▶ [Exercise requirements]:
Every record below is to be repeated exactly, with the pictures left out.

▶ [Material for the task]:
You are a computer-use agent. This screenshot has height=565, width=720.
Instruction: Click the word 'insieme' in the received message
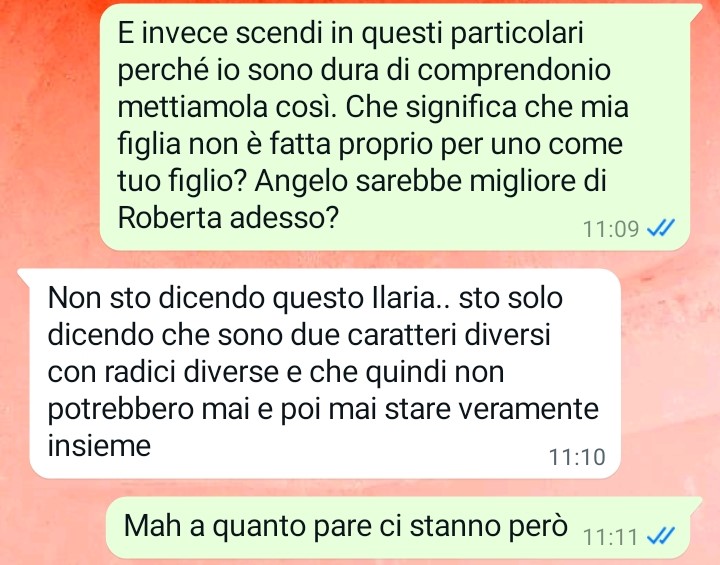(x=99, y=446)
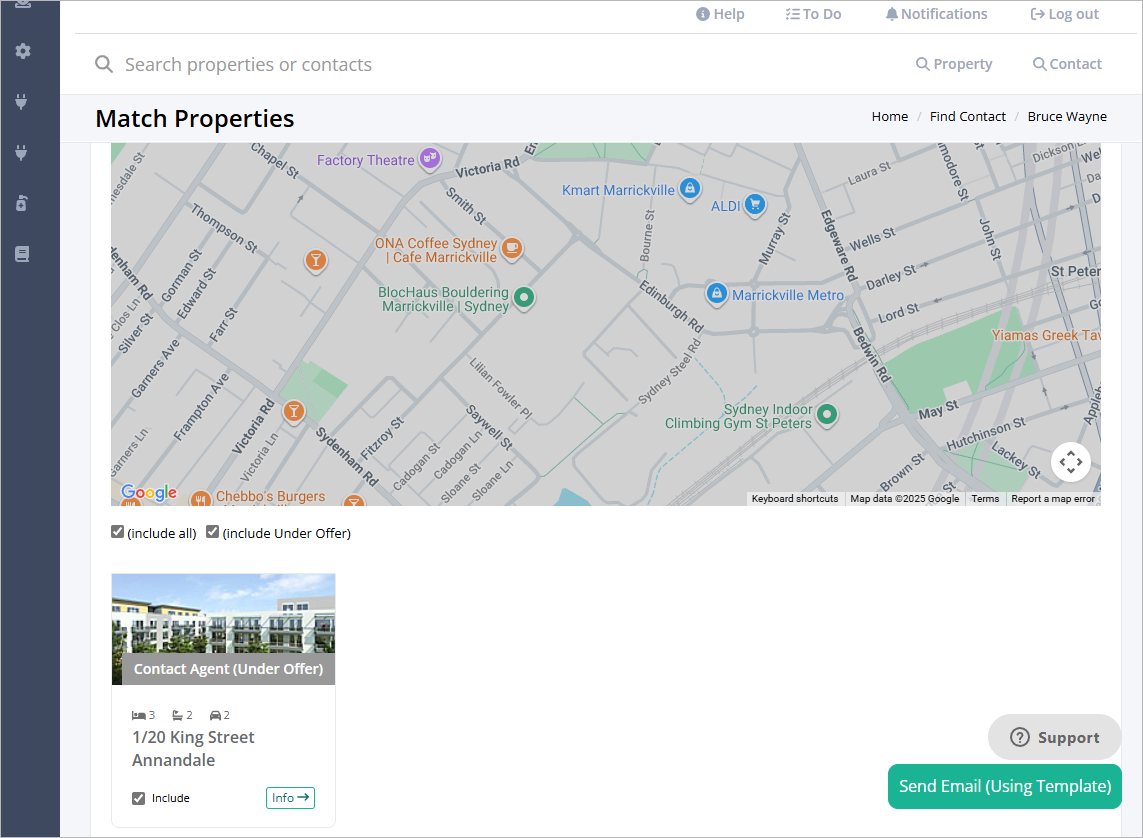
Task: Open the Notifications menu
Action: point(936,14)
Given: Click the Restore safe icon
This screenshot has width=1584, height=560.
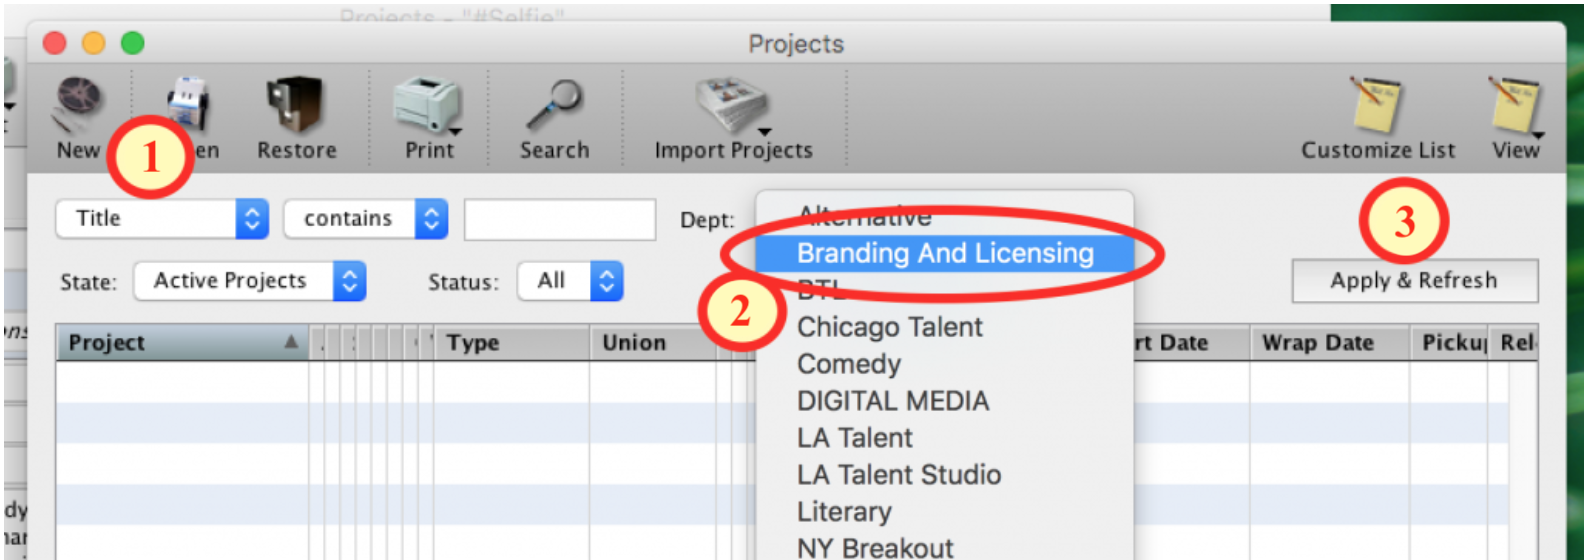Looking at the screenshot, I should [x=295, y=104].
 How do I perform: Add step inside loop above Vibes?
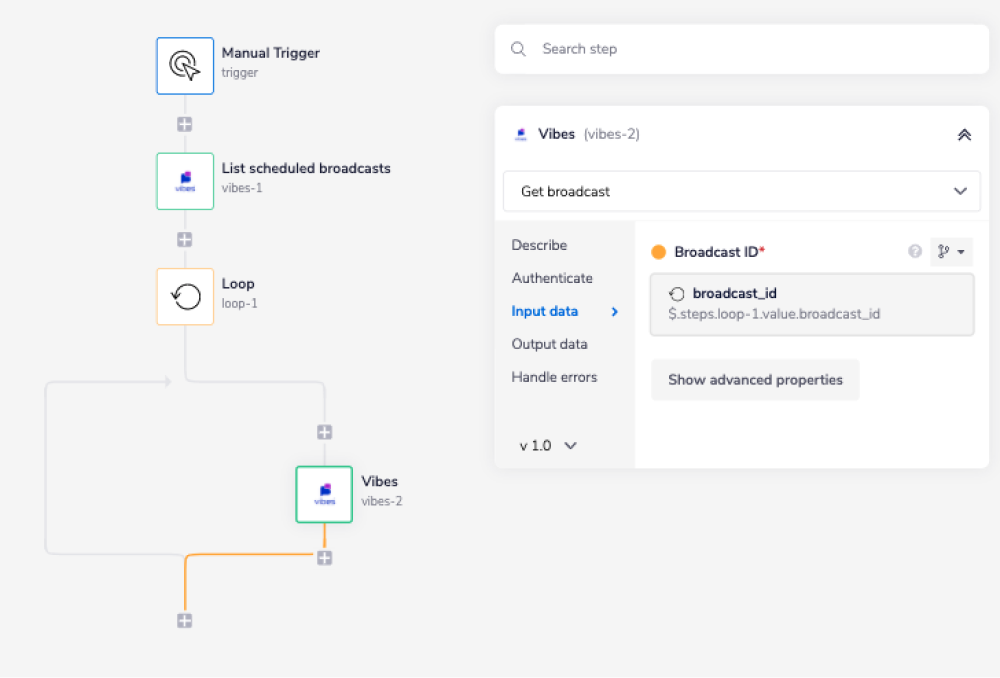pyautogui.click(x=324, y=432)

▶ [Task solution]:
You are a computer-use agent. This screenshot has height=565, width=720.
Instruction: Click the word 'insieme' in the received message
(x=99, y=446)
Task: Open the Notifications menu
Action: point(936,14)
Given: Click the Restore safe icon
This screenshot has width=1584, height=560.
Looking at the screenshot, I should [x=295, y=104].
 How do I perform: Add step inside loop above Vibes?
pyautogui.click(x=324, y=432)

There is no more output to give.